The T.35 was the standard military gas mask of the R.E.I. (Regio esercito italiano, royal Italian army) from 1935 until the adoption of the M59.

Mask overview Edit


Internal view of the T.35

The face piece was made with stamped rubber of varying colours, which was more resistant to wear and aging than its predecessor. It has two "unbreakable" glass eye pieces that sport a metal ring each for putting on anti-fogging lenses. The exhale valve is in the front and it's covered by a removable lid for protection. The filter intake is at the bottom. The inhale valve is a rubber disc just above the filter intake. The mask uses the standard Italian five straps system, four of which are elastic.

Markings Edit


From top left to bottom right: I.A.C. , S.I.G.L.A. , Pirelli , Spasciani , Superga , Pirelli (post war production)

= Source excerpt =
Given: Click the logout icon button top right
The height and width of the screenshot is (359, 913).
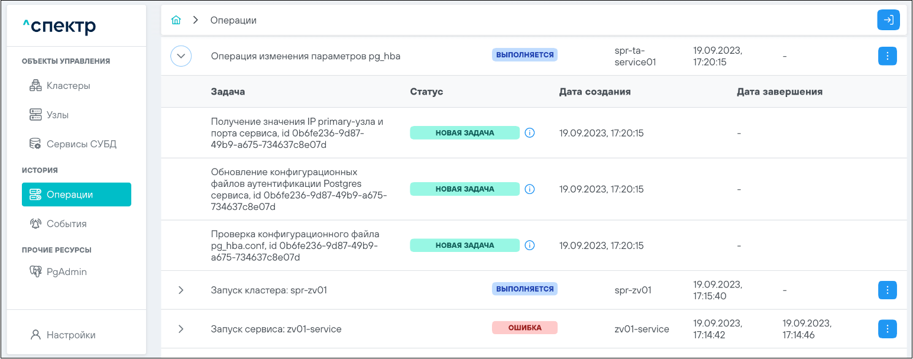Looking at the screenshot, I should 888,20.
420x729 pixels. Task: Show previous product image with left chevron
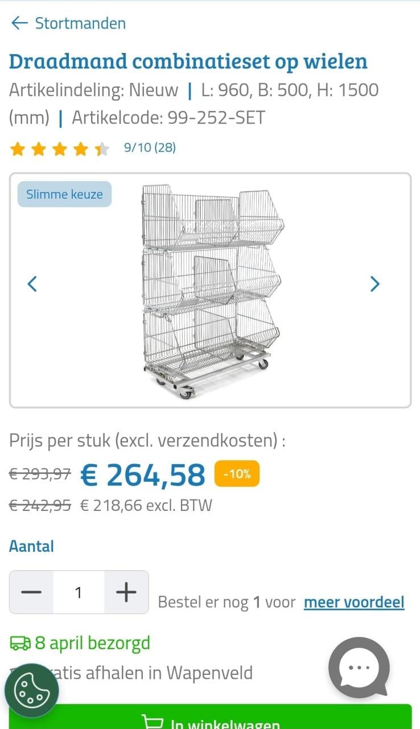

= Your task =
In the T.35 gas mask text, how many of the mask's five straps are elastic?

= Task result =
Four of the five straps are elastic.